(Collection entries)
"""

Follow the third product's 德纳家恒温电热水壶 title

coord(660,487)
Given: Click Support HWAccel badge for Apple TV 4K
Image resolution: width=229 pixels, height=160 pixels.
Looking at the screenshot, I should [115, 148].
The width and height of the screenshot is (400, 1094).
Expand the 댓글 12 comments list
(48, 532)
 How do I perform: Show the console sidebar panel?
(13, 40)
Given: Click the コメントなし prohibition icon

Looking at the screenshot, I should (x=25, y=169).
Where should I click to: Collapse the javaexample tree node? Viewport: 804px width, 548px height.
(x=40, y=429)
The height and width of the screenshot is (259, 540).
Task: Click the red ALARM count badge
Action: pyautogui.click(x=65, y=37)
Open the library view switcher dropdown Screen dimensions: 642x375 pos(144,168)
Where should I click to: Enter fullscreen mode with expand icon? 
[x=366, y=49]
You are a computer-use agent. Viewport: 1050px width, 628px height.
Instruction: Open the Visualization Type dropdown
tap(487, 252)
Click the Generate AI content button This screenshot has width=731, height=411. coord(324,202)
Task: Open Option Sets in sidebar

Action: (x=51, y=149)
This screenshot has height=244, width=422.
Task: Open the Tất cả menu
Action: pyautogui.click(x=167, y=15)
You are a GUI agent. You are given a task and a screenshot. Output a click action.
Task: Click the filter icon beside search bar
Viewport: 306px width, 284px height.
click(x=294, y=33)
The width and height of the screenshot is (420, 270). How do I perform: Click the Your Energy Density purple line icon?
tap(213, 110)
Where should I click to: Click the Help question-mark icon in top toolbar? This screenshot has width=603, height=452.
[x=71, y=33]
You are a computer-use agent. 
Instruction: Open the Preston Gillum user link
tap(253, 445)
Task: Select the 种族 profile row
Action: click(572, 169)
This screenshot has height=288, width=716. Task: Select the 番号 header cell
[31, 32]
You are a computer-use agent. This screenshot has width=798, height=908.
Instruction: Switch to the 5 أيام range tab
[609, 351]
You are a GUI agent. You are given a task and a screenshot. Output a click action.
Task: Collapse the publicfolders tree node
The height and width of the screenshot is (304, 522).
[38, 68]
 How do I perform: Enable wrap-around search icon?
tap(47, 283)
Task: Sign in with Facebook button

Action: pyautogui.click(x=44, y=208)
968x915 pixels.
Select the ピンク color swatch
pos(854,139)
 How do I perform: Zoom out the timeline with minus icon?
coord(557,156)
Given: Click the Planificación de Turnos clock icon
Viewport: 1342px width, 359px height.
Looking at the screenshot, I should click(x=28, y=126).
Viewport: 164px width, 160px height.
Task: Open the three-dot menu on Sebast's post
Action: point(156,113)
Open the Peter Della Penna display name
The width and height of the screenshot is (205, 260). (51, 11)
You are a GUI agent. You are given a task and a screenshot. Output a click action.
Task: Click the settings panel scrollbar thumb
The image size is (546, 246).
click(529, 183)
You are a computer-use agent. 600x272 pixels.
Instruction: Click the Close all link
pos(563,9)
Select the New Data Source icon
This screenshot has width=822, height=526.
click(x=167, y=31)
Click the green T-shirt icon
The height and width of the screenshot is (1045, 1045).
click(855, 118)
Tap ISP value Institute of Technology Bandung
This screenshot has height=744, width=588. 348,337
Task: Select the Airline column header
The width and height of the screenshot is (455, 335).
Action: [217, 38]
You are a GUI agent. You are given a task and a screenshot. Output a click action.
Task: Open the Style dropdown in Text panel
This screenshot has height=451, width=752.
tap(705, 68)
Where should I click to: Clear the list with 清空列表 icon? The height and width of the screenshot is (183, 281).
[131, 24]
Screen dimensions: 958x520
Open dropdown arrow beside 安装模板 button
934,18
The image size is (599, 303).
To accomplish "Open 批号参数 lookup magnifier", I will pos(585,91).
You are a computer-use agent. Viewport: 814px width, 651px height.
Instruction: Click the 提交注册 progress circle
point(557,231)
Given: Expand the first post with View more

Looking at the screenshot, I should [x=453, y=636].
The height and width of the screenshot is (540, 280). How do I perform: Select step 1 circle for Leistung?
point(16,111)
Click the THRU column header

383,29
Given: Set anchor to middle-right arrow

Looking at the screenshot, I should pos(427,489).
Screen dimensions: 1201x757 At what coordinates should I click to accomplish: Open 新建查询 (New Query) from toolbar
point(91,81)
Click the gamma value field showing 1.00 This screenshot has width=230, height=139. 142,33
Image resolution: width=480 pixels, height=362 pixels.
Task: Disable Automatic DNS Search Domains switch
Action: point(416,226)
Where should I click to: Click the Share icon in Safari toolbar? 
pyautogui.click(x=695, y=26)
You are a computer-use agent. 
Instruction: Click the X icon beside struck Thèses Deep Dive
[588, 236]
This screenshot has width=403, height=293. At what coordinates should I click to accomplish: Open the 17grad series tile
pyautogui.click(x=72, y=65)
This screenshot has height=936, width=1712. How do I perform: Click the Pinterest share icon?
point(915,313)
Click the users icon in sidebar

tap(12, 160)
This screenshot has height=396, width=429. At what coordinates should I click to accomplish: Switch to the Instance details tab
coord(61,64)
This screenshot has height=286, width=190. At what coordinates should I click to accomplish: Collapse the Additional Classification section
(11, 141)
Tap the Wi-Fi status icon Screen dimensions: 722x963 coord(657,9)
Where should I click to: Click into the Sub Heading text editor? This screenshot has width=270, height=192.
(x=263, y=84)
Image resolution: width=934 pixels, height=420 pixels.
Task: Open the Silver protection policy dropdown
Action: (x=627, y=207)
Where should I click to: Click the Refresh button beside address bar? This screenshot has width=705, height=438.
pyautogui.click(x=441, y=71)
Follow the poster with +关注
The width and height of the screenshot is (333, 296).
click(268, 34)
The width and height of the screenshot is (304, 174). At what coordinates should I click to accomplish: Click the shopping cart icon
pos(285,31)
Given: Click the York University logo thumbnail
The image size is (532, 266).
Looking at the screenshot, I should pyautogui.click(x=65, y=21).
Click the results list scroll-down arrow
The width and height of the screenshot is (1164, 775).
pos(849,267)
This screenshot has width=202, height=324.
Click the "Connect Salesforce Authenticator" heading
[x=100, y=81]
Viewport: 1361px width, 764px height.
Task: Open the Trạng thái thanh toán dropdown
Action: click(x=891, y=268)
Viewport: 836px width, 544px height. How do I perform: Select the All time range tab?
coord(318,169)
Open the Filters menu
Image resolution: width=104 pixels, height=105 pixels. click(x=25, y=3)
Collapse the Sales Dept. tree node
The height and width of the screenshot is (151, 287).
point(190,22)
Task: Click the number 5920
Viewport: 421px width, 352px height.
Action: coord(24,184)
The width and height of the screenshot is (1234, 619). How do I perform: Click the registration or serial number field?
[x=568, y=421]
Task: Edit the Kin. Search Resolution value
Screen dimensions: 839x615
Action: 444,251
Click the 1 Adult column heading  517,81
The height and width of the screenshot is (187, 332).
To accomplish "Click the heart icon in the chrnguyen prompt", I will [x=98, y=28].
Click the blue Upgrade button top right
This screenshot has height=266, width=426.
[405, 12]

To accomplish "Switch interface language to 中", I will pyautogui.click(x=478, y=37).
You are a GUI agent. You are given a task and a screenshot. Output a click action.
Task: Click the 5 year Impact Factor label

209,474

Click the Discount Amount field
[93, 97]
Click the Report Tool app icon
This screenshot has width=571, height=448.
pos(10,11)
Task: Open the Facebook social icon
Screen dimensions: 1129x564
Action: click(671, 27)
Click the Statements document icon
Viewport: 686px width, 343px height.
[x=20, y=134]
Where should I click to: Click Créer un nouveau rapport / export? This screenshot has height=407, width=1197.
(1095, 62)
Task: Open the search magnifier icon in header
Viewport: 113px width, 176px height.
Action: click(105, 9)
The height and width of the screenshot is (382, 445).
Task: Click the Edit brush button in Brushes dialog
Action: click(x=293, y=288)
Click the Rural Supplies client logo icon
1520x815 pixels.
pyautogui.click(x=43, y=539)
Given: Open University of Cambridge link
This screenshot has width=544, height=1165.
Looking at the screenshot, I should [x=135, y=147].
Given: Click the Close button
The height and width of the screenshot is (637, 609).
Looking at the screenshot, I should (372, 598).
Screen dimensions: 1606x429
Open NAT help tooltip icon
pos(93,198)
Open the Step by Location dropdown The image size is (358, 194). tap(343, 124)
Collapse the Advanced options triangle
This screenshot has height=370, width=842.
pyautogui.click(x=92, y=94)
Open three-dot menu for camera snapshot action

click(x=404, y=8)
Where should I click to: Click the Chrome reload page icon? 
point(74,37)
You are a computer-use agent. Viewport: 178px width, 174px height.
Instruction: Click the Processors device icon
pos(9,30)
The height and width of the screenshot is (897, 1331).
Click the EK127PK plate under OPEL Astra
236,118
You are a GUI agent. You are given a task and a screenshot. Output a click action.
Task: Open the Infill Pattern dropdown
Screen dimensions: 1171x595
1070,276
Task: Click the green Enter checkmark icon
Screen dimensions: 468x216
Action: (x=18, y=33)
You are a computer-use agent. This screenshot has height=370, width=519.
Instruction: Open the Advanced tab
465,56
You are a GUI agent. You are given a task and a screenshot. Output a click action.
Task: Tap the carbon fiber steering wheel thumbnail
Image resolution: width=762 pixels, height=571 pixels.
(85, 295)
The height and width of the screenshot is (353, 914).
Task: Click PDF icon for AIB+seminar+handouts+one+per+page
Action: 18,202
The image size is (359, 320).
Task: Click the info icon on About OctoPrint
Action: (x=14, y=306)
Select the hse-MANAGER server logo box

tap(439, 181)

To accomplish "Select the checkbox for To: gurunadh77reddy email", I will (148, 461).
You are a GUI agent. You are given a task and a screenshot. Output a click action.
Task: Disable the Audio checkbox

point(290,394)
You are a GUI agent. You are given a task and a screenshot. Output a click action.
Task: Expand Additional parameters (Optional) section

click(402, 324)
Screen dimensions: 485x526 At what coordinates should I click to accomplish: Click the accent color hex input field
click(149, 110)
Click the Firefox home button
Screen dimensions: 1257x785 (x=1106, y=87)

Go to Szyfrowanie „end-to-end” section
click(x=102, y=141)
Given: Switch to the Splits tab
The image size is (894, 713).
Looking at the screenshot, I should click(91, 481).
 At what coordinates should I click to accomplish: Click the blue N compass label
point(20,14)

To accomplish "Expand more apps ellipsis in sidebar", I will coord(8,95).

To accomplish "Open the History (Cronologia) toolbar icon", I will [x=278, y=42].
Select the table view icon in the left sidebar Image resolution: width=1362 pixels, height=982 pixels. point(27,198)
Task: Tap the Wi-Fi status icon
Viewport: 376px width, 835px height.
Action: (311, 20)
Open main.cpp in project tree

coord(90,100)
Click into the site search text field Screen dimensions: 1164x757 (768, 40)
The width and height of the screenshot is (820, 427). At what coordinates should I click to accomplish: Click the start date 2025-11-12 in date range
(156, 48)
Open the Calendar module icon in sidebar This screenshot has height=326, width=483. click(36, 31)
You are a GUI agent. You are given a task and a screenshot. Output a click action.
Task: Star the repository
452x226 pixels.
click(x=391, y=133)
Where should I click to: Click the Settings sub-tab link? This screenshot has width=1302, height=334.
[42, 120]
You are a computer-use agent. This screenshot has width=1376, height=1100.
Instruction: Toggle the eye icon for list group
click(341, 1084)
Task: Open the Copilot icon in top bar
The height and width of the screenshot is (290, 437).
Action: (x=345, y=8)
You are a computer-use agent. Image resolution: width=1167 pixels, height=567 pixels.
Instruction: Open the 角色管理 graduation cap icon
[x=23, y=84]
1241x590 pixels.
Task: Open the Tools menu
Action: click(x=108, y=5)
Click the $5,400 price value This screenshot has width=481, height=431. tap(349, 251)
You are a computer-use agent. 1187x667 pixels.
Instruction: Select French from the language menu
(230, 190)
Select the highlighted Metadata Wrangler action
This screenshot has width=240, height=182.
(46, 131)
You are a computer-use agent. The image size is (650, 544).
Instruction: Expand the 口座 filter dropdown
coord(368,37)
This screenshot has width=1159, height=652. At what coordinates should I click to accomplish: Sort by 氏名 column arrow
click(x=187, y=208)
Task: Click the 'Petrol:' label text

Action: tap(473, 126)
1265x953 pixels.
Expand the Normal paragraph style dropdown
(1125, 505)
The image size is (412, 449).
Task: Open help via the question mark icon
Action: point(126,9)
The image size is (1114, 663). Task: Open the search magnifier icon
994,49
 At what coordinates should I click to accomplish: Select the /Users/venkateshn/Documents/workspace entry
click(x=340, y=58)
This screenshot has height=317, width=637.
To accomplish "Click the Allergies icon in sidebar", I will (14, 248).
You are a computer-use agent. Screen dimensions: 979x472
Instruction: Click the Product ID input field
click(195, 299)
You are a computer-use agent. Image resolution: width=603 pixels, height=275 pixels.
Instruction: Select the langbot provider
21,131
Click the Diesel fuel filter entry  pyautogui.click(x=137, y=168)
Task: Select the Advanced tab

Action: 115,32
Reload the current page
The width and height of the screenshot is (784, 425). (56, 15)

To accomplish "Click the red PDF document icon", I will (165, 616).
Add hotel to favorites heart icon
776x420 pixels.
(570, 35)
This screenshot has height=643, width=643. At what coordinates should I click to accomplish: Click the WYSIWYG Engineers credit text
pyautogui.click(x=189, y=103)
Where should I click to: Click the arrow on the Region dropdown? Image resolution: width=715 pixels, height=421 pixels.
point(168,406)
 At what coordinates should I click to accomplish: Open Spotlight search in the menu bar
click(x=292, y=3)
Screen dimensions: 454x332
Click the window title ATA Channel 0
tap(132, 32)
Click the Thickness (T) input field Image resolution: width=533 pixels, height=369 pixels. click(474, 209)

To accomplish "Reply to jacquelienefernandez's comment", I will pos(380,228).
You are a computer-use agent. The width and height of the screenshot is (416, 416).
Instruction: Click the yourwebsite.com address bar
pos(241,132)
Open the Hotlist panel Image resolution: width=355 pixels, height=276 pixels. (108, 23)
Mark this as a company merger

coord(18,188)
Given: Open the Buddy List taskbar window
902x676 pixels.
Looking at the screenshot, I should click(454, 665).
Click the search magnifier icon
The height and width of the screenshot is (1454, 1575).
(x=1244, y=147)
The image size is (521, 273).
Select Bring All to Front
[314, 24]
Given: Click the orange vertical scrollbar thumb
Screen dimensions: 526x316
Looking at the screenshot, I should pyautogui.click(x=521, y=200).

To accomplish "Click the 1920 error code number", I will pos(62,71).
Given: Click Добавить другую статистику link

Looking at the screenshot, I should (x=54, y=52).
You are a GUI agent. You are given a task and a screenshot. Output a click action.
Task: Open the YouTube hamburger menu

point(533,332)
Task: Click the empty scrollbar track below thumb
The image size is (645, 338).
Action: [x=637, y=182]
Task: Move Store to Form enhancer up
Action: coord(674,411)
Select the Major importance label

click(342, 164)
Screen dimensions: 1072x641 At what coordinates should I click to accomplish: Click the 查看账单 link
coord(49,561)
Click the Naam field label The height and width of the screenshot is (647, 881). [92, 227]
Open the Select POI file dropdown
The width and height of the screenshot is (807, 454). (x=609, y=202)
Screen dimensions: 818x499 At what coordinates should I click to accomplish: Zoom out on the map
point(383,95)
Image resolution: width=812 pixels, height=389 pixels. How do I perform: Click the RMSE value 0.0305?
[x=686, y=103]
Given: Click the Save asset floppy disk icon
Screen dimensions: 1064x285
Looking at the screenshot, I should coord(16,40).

"""

--- TASK INSTRUCTIONS ---
In the entries above, count each line that includes "thumbnail" and report the total with no other text.

--- ANSWER TO THIS PROBLEM ---
2